* TEXTO SELECIONADO:

Para desenvolver a ferramenta, o grupo liderado pelo nefrologista Luís Gustavo Modelli de Andrade, coordenador do Programa de Transplantes do Hospital das Clínicas e do Laboratório de Ciências de Dados da Faculdade de Medicina da Unesp, coletou as informações dos últimos 17 anos (entre os anos 2000 e 2017) de pacientes que estavam na fila do transplante na base de dados da Secretaria de Estado da Saúde de São Paulo.

Ao todo, quase 50 mil registros de doadores falecidos foram incluídos. Os doadores vivos representam cerca de 20% do total de transplantes, mas eles não foram incluídos na base porque seguem outros critérios para a realização do procedimento.

A partir do cruzamento das informações disponíveis, a ferramenta consegue estimar a chance de o paciente ser transplantado no Estado de São Paulo com uma precisão em torno de 70%. Para isso, o médico ou o paciente precisam preencher um formulário do Keros com dados como tipo sanguíneo, tipagem HLA e condições do receptor, entre outras informações. A resposta será a chance estimada de o paciente ser transplantado no período, como por exemplo: “a probabilidade de ocorrer um transplante é de 28% em 24 meses”.

Saber quanto tempo vai esperar por um transplante é uma das principais angústias dos pacientes. “A primeira coisa que um paciente nos pergunta quando fica sabendo que vai precisar de um transplante de rim é quanto tempo vai ficar na fila. E essa é uma pergunta difícil de ser respondida porque depende de muitos fatores”, afirmou Andrade, responsável pelo desenvolvimento da ferramenta.

Segundo o nefrologista, o tempo médio de espera por um transplante de rim é de 24 a 36 meses, mas há casos de pessoas transplantadas em 6 meses ou em até 5 anos. Dados da Associação Brasileira de Transplantes de Órgãos (ABTO) apontam que em 2020 a fila de espera pelo transplante de rim no Brasil era de 26.862 pessoas, sendo 14.858 em São Paulo.

Para o nefrologista Lúcio Requião Moura, do Programa de Transplante de Rim do Hospital Israelita Albert Einstein e professor da Universidade Federal de São Paulo (Unifesp), a ideia do aplicativo é boa, mas o efeito prático ainda precisa ser melhor avaliado.

“Esse é um modelo preditor, que usa uma base de dados de transplantes que já ocorreram para fazer simulações e tentar antecipar algum evento. Mas o grande problema de predizer o tempo de espera é que a base de dados oscila demais ano a ano, especialmente por conta do número de doadores e isso pode interferir no resultado predito”, pondera.

* DADOS:

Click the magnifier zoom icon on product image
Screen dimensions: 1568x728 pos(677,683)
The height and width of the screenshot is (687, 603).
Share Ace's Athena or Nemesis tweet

* TAREFA 1: Segundo o texto selecionado, qual é o tempo médio de espera por um transplante de rim?
* TAREFA 2: Liste todas as porcentagens mencionadas no texto selecionado.
* TAREFA 3: Transcreva do texto selecionado tudo o que vai de "Segundo o nefrologista, o" até "ser melhor avaliado.".

* RESPOSTA 1: De 24 a 36 meses.

* RESPOSTA 2: 20%, 70%, 28%

* RESPOSTA 3:
Segundo o nefrologista, o tempo médio de espera por um transplante de rim é de 24 a 36 meses, mas há casos de pessoas transplantadas em 6 meses ou em até 5 anos. Dados da Associação Brasileira de Transplantes de Órgãos (ABTO) apontam que em 2020 a fila de espera pelo transplante de rim no Brasil era de 26.862 pessoas, sendo 14.858 em São Paulo.

Para o nefrologista Lúcio Requião Moura, do Programa de Transplante de Rim do Hospital Israelita Albert Einstein e professor da Universidade Federal de São Paulo (Unifesp), a ideia do aplicativo é boa, mas o efeito prático ainda precisa ser melhor avaliado.